Approximating neural machine translation for efficiency
Aji, Alham Fikri
Neural machine translation (NMT) has been shown to outperform statistical machine translation. However, NMT models typically require a large number of parameters and are expensive to train and deploy. Moreover, its large model size makes parallel training inefficient due to costly network communication. Likewise, distributing and locally running the model for a client-based NMT model such as a web browser or mobile device remains challenging. This thesis investigates ways to approximately train an NMT system by compressing either the gradients or the parameters for faster communication or reduced memory consumption. We propose a gradient compression technique that exchanges only the top 1% of the most significant gradient values while delaying the rest to be considered for the next iteration. This method reduces the network communication cost by 50-fold but causes noisy gradient updates.
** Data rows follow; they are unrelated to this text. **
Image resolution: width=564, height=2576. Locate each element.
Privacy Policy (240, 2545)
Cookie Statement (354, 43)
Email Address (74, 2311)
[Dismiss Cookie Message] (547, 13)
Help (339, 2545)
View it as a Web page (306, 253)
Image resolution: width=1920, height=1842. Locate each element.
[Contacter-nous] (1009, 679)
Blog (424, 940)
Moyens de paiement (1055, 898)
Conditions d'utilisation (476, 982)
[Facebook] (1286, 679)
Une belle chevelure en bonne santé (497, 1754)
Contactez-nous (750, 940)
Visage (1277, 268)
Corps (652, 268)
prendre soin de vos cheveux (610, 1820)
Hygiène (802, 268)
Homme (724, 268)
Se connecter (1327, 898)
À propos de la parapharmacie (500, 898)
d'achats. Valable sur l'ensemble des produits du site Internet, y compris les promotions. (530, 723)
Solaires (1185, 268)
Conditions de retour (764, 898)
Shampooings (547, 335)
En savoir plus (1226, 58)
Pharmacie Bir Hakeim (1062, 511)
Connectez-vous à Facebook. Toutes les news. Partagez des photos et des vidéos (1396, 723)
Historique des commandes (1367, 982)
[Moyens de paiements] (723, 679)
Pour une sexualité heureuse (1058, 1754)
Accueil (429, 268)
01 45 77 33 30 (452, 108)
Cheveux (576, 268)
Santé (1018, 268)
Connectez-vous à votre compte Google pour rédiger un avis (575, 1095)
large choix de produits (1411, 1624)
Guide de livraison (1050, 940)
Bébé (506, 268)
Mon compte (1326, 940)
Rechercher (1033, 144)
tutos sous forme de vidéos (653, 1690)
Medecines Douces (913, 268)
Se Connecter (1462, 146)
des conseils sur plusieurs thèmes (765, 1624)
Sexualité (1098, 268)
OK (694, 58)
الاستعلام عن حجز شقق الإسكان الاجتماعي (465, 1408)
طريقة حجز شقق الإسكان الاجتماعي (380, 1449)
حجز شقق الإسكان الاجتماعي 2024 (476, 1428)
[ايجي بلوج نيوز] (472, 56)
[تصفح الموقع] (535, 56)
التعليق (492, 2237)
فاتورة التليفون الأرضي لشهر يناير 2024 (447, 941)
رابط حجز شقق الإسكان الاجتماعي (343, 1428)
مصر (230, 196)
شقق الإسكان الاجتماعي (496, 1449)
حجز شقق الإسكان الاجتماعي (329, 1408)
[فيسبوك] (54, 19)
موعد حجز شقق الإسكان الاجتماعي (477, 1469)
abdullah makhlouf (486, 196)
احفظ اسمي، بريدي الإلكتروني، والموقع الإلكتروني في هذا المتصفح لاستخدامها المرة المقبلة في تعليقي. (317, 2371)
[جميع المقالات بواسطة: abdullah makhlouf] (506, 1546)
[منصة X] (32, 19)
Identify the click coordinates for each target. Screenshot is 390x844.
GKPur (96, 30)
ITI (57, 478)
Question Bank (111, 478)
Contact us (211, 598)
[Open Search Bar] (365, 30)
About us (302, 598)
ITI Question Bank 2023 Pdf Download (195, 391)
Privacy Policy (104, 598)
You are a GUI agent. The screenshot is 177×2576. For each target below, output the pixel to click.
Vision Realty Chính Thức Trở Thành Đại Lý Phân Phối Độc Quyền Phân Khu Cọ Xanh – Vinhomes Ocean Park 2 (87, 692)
We also find that Transformer–the current state-of-the-art NMT architecture–is highly sensitive to noisy gradients. Therefore, we extend the compression technique by restoring the compressed gradient with locally-computed gradients. We obtained a linear scale-up in parallel training without sacrificing model performance. We also explore transfer learning as a better method of initialising the training. With transfer learning, the model converges faster and can be trained with more aggressive hyperparameters. Lastly, we propose a log-based quantisation method to compress the model size. Models are quantised to 4-bit precision with no noticeable quality degradation after re-training combined with reserving the quantisation errors as feedback.